Saw this on eBay a couple of weeks back and duly purchased it:










Received it this week and it's mint! May 1995 vintage. It's lovely, being the same chassis of a classic it'll be rude not to convert it to full Gaggia Classic internals just for the hell of it really.

Got this machine as a donor:-










Bit bruised but internally sound.

This is machine unpacked etc:










Started stripping it this morning, didn't take long. Decided to give it a bath to clean it up too.


----------



## MartinB (May 8, 2011)

That's where i'm up to currently. Well I dismantled the donor classic and realised two of the boiler/group head bolts are stuck in and looks like a previous owner or repairer has buggered them up royally! Will take it over to my brothers' next weekend and we'll see if we can remove them.

Other than that it should be a straight swap. One thing that is needed is a hole drilling in the chassis for the decompression pipe fitting to bolt into, again, this is straightforward and will be done next weekend all being well.

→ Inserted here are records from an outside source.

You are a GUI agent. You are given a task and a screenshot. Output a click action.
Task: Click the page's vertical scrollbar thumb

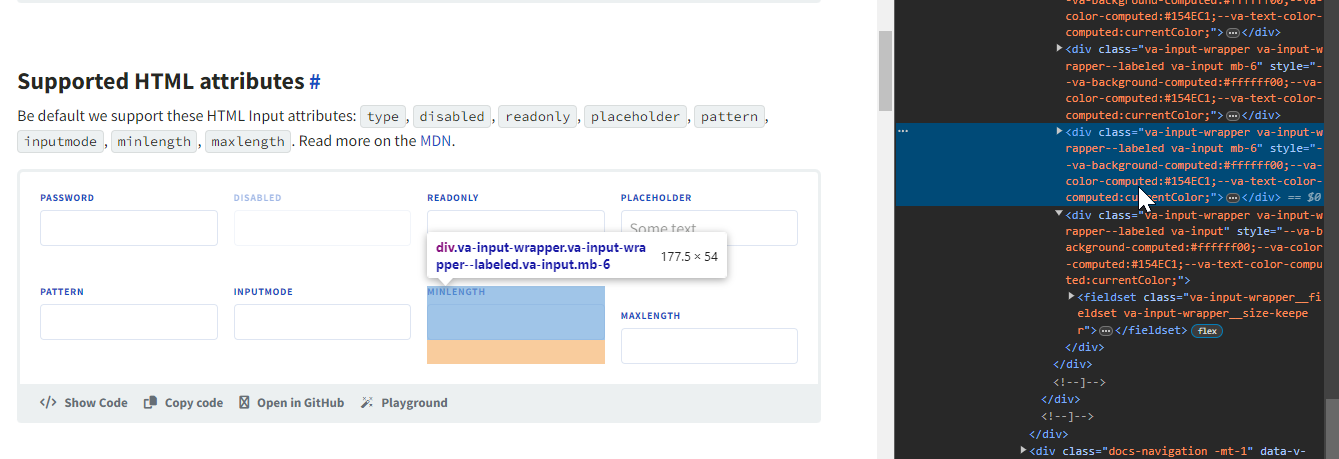tap(885, 70)
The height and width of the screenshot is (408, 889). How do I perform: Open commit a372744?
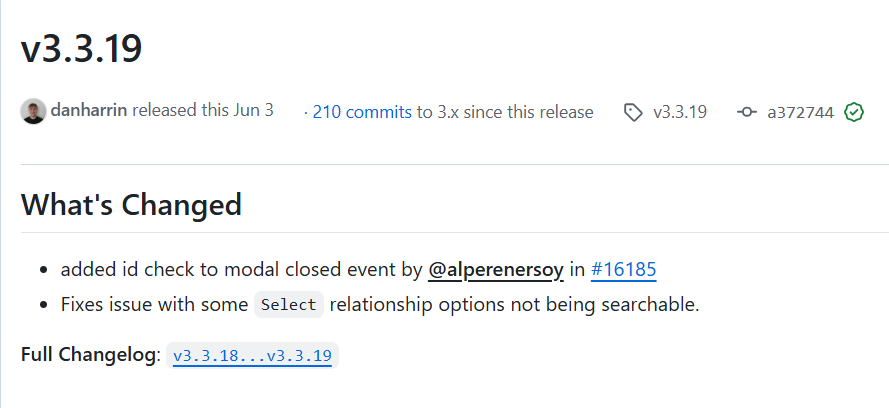[800, 112]
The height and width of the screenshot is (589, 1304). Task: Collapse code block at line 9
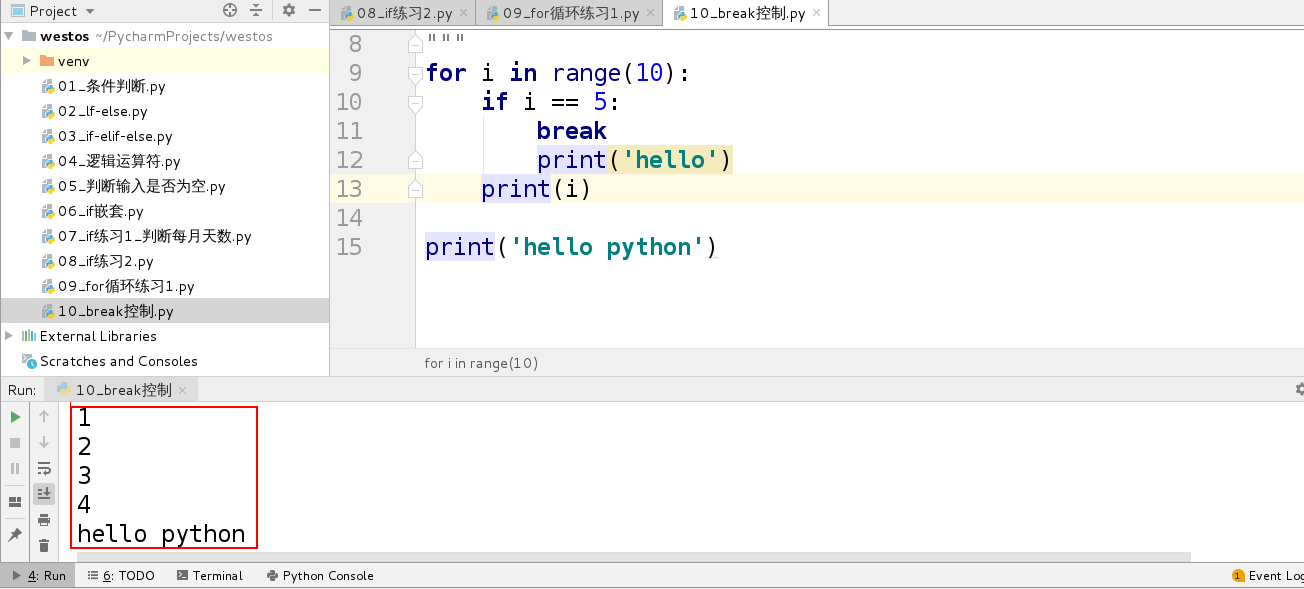tap(414, 72)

I have new boiler and grouphead seals to fit when the classic internals get bolted in. Will update in due course!


----------



## MartinB (May 8, 2011)

One in the bath...










Decompression tube fitting:


----------



## Martyn (Oct 16, 2011)

Looks in surprisingly good nick, no rust. Is the body stainless or mild steel?


----------



## MartinB (May 8, 2011)

Not sure, think it could well be mild?


----------



## Glenn (Jun 14, 2008)

Looks like a clean body in such good nick for its age

What a great thread. Thanks for posting the photos!


----------



## bespokelogic (Sep 4, 2011)

Looking closely at the inside of the case, I can tell its definitely mild steel.. I'll look into helicoils today and see what we may need after removing boiler bolts! Just made a fabulous cup using the two day roasters espresso blend, pump really had to work to squeeze the goodness from beans after grinding







project looking good there, machine really does look better in the flesh


----------



## MartinB (May 8, 2011)

bespokelogic said:


> Looking closely at the inside of the case, I can tell its definitely mild steel.. I'll look into helicoils today and see what we may need after removing boiler bolts! Just made a fabulous cup using the two day roasters espresso blend, pump really had to work to squeeze the goodness from beans after grinding
> 
> 
> 
> ...


Cheers bro, finding those boiler bolts to be wrecked has annoyed me as it should be a straight swap! We could drill them out and use nut,bolt & washer to seal boiler in place of allen bolt? You're the expert with this kind of thing!



Glenn said:


> Looks like a clean body in such good nick for its age
> 
> What a great thread. Thanks for posting the photos!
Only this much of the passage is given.